▶ Vorgegebener Text:
• • • •

# Ein Denkanstoß für GUI



## virtuellesNugat (19. Dez 2010)

Hallo alle zusammen,

ich hab mein Datenmodell so ziemlich fertig mit EMF modelliert und kann den Code auch nutzen - alles wunderbar 

Aber ich möchte einfach nicht die ganze GUI (und das Mapping) von Hand machen und jetzt hab ich da mal ein paar Stunden im Netz rumgesucht, dabei auf viele Dinge gestoßen:

GMF
GEF
JFace
RCP

u.v.m.

RCP sah fand ich sehr vielversprechend aus. Ich benötige eine GUI, welche eclipse-unabhängig funktioniert. Es gibt doch sooooo viele Programme und sooooo viele Entwickler, da muss es doch wesentlich komfortablere Dinge als SWT oder Swing geben  Ich brauch einen kleinen Denkanstoß, damit ich mich zurecht finde :rtfm: das wächst einem sonst übern Kopp.

Gibt es ne Möglichkeit mein EMF Model per Mapping o.ä. mit einem Baukasten für ne GUI zu verbinden und dann schnell schonmal etwas generiertes in der Hand zu haben?

Danke für jede Art von Hilfe!

Grüße,
Nugat


----------



## darekkay (19. Dez 2010)

Und was ist mit dem GUI-Builder bei Netbeans?

Zur Not kannst du dir auch Eclipse 4 anschauen - dort soll es möglich sein, JFace/SWT-Anwendungen zu erstellen und die GUI mit einem XML-Format zu beschreiben.


----------



## Wildcard (20. Dez 2010)

Welche Art von GUI erwartest du denn?

• • • •

▶ Extrahierte Daten:
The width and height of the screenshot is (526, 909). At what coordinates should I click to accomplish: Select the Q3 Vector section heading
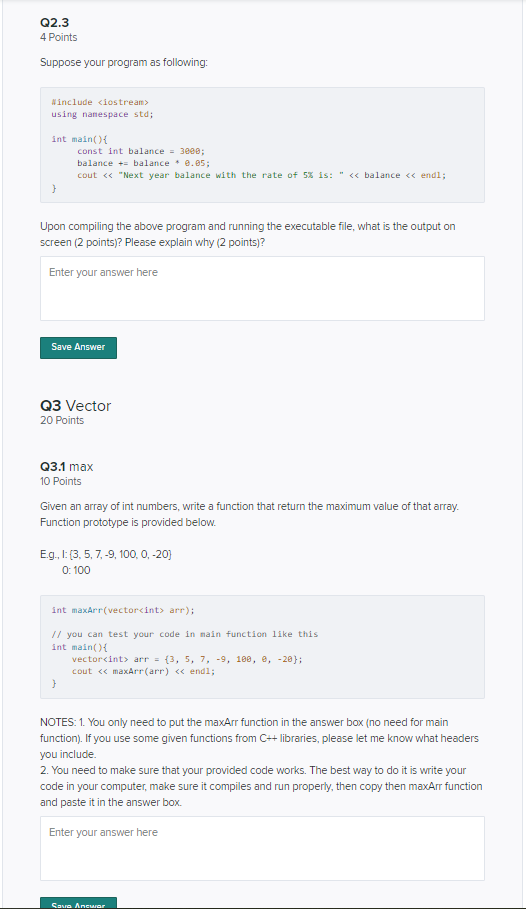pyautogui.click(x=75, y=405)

• • • •

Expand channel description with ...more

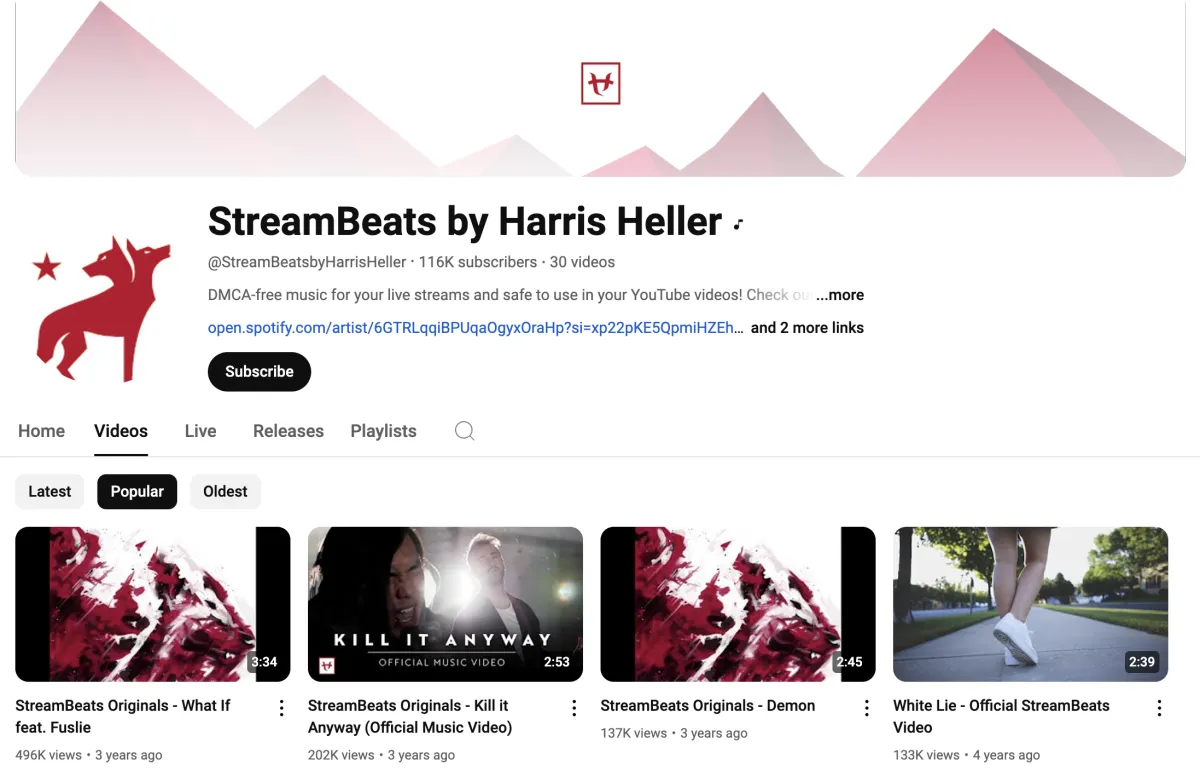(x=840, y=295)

• • • •

▶ Aufgabenstellung:
1. Beantworte diese Fragen zum Forenthread:
(a) Womit hat virtuellesNugat das Datenmodell modelliert?
(b) Was sah für virtuellesNugat sehr vielversprechend aus?
(c) Den GUI-Builder welcher Entwicklungsumgebung nennt darekkay?
2. Schreibe bitte den Forenthread von „Gibt es ne Möglichkeit“ bis einschließlich „darekkay (19. Dez 2010)“ wörtlich ab.
Die Auflistung spielt hierfür keine Rolle.

▶ Lösungen:
1.
(a) Mit EMF.
(b) RCP.
(c) Den von Netbeans.

2.
Gibt es ne Möglichkeit mein EMF Model per Mapping o.ä. mit einem Baukasten für ne GUI zu verbinden und dann schnell schonmal etwas generiertes in der Hand zu haben?

Danke für jede Art von Hilfe!

Grüße,
Nugat


----------



## darekkay (19. Dez 2010)